- [Task to complete]: Look through the records below, and whenever a line contains "delete", copy it.

- [Data records]:
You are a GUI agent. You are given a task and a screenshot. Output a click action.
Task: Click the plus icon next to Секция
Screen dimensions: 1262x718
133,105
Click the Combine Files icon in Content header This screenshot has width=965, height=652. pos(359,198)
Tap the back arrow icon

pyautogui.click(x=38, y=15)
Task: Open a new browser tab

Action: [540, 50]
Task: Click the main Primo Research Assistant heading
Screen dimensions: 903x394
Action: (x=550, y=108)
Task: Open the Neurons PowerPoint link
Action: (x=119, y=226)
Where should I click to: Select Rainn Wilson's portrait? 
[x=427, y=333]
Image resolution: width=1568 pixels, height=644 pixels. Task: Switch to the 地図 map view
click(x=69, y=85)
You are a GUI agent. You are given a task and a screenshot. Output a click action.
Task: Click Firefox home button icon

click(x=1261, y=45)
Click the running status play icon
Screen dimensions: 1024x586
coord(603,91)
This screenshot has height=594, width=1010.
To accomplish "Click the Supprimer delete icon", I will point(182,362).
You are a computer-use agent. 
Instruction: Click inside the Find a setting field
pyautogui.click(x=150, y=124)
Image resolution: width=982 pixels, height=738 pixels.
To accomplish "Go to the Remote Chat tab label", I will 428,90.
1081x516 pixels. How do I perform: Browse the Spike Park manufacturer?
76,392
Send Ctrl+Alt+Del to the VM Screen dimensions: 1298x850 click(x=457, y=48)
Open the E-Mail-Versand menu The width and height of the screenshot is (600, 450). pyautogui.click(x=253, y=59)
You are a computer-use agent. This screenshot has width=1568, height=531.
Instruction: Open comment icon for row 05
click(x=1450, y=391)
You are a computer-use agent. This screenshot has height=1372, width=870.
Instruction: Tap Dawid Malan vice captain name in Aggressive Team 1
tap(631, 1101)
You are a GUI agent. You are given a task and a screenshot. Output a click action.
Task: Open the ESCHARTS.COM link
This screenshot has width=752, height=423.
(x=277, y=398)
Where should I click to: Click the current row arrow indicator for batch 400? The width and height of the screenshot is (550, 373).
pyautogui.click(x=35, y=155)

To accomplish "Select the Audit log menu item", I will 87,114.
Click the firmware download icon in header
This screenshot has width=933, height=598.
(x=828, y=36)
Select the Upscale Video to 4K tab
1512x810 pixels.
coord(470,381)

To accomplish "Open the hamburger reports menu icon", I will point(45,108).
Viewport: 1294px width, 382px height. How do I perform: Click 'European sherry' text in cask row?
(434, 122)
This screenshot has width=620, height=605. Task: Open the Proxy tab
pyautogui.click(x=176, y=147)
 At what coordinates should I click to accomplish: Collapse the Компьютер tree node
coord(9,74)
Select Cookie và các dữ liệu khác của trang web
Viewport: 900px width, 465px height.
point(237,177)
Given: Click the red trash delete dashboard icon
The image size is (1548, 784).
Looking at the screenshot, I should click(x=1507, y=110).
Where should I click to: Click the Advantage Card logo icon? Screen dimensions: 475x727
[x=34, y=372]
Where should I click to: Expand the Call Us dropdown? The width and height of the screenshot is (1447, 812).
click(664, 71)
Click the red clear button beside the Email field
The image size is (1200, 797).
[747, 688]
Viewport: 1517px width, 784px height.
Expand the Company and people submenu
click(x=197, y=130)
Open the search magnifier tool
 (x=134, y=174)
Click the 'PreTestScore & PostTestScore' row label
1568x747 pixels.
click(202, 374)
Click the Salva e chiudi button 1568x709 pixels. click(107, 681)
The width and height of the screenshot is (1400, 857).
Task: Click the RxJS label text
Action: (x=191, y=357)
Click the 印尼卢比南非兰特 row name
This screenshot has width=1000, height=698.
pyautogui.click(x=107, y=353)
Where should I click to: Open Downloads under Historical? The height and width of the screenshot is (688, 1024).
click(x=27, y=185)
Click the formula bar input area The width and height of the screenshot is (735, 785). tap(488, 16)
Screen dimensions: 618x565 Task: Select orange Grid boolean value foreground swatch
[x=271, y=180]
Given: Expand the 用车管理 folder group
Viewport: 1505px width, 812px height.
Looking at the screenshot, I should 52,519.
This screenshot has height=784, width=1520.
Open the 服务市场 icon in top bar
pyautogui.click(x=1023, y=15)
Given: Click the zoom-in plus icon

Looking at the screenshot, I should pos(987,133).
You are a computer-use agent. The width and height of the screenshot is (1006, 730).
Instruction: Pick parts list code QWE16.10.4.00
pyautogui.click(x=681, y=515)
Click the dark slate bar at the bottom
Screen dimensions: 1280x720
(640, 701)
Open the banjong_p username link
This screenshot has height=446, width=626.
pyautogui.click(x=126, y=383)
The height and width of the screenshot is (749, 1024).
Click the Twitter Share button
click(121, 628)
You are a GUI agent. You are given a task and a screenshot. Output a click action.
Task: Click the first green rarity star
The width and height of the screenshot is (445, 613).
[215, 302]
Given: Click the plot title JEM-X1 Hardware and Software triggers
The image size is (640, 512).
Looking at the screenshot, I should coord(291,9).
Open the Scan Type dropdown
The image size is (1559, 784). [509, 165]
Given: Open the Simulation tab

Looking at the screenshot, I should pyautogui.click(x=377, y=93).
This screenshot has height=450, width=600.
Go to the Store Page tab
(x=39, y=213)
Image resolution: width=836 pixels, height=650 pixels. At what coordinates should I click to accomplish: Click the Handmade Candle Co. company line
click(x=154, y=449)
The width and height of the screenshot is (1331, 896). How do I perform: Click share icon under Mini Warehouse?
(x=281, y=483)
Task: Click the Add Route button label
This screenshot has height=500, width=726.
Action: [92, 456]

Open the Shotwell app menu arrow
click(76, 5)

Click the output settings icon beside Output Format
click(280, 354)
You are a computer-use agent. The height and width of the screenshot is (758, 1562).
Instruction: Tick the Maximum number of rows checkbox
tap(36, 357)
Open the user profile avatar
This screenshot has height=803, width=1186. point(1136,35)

- [Task response]:
To accomplish "Click the Supprimer delete icon", I will point(182,362).
Given: Click the red trash delete dashboard icon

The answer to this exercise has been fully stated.